The possibility of making over-time analysis of uniqueness values is another attractive feature of the measure. Although the temporal resolution is coarse, it is sufficient for applied studies like ours. This problem stems from using AOI sequences and is general for all measures operating on AOI sequences.

A clear limitation is the upper limit on the number of AOIs that can be included. In our example, we used 5 AOIs. Using the TS–AOI measure with 100 AOIs would not be successful, simply because with such a large n, the chance baseline will be totally dominated by unique-5 sequences with w = 5. Our estimations indicate that the measure works for about 3–12 AOIs. Nevertheless, this range covers most typical AOI numbers in studies. Sequence lengths could be between 3 and 10 AOIs. Depending on the research question and how semantic meaning is defined, the method can be used with stimuli of higher complexity, including paintings or real-world images—for example, examining the skills of a person processing complex stimuli requiring reading and/or integration of various information, such as weather forecasting, medical diagnosis of x-ray images, and so forth.

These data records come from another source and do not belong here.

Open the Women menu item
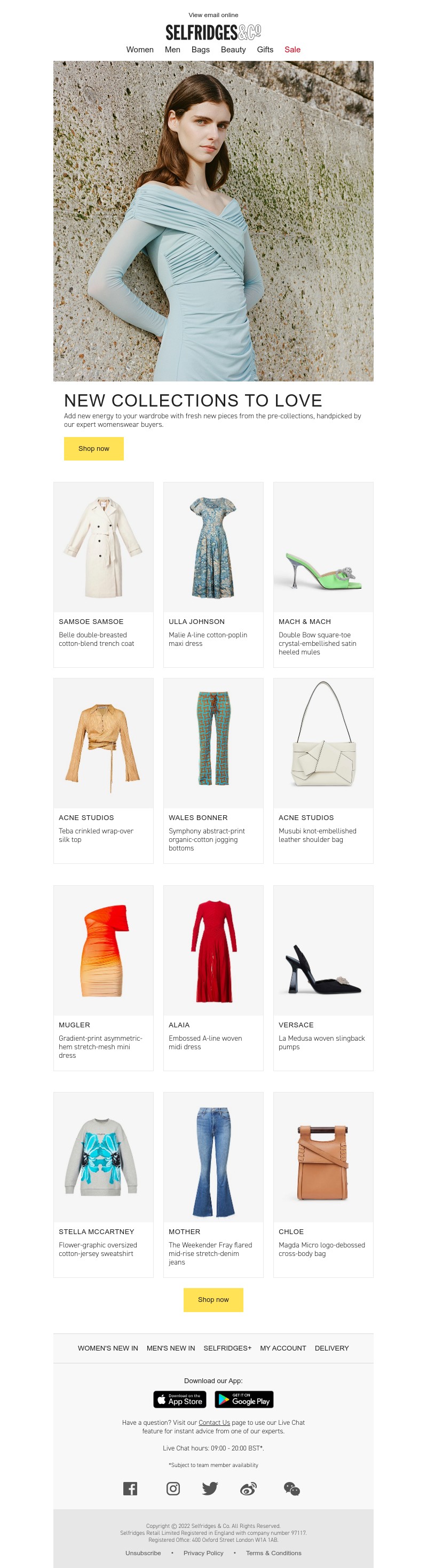 (140, 50)
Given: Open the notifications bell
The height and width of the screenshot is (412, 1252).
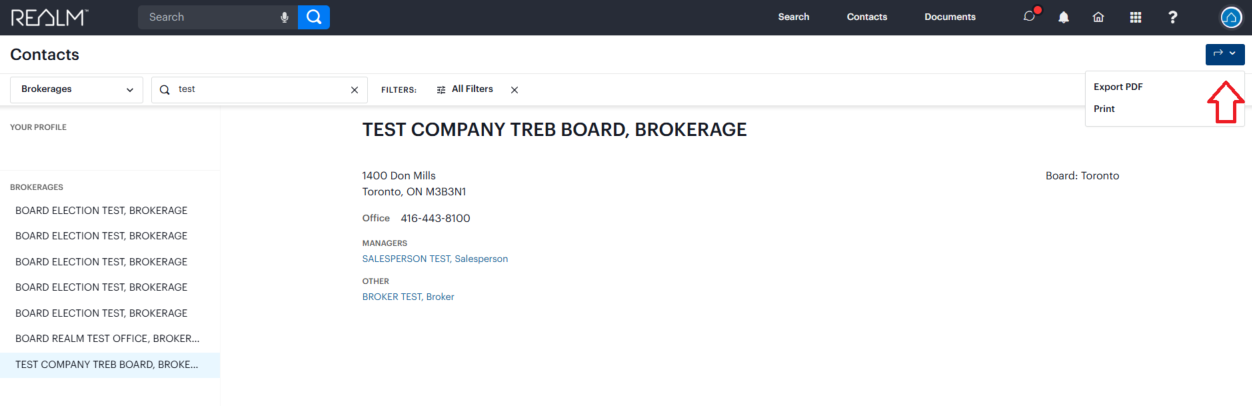Looking at the screenshot, I should click(1064, 17).
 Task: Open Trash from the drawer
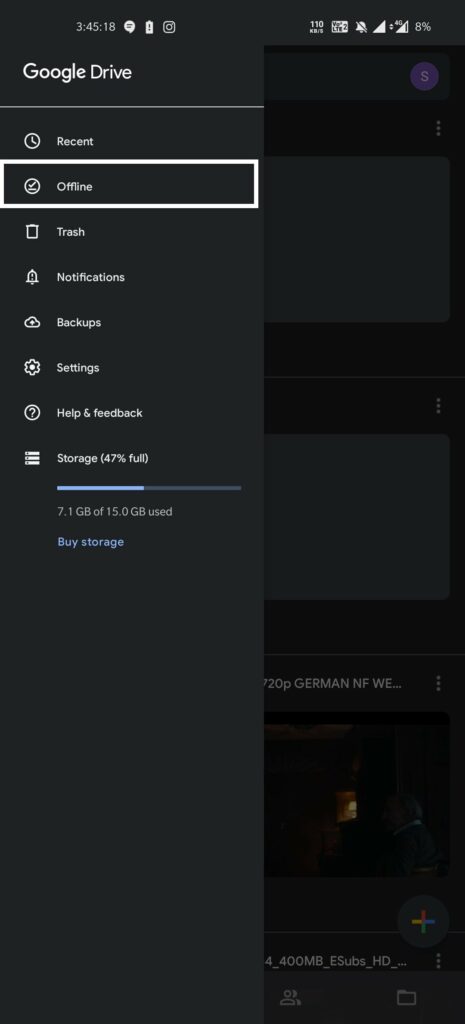(132, 232)
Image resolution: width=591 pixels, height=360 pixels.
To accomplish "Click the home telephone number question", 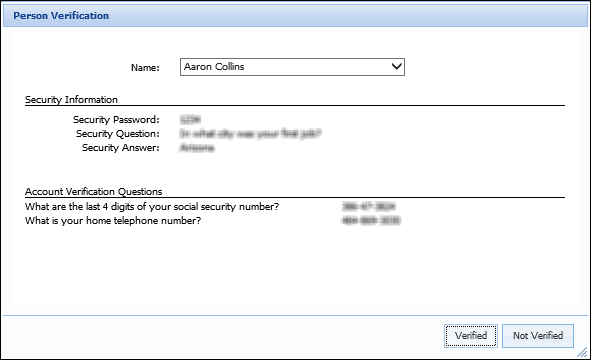I will (x=113, y=221).
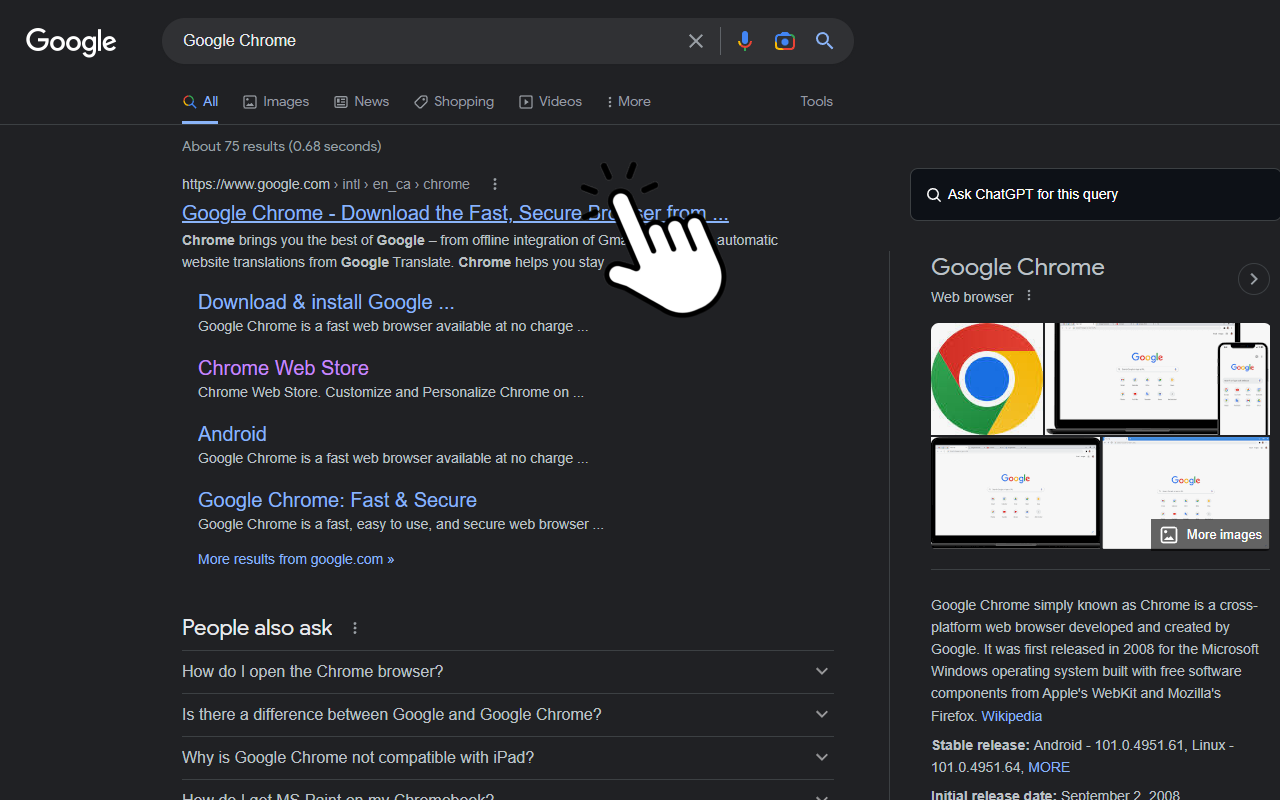The image size is (1280, 800).
Task: Click the Chrome logo thumbnail in the panel
Action: (986, 378)
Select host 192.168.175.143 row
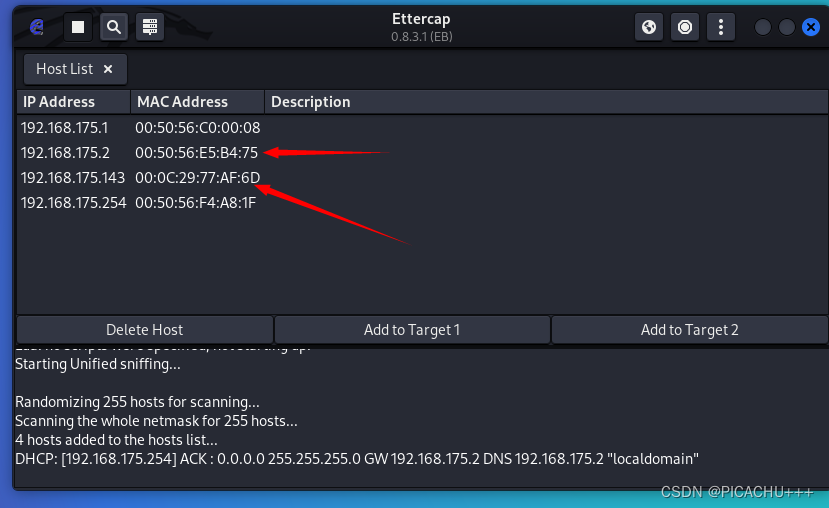 (x=72, y=178)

A further limitation is that dwell time in AOIs—that is, the duration between transitions—is not included in the proposed measure. Low dwell times mean a short inspection time in the AOIs and would indicate different processing, as compared with long dwells. Dwell time can be additionally analyzed in a Markov chain model when the time is assumed to be exponentially distributed (Ross, 2006).

All in all, we consider the unique number of AOIs measure to be a useful and productive addition to previous measures of scanning across multiple AOIs.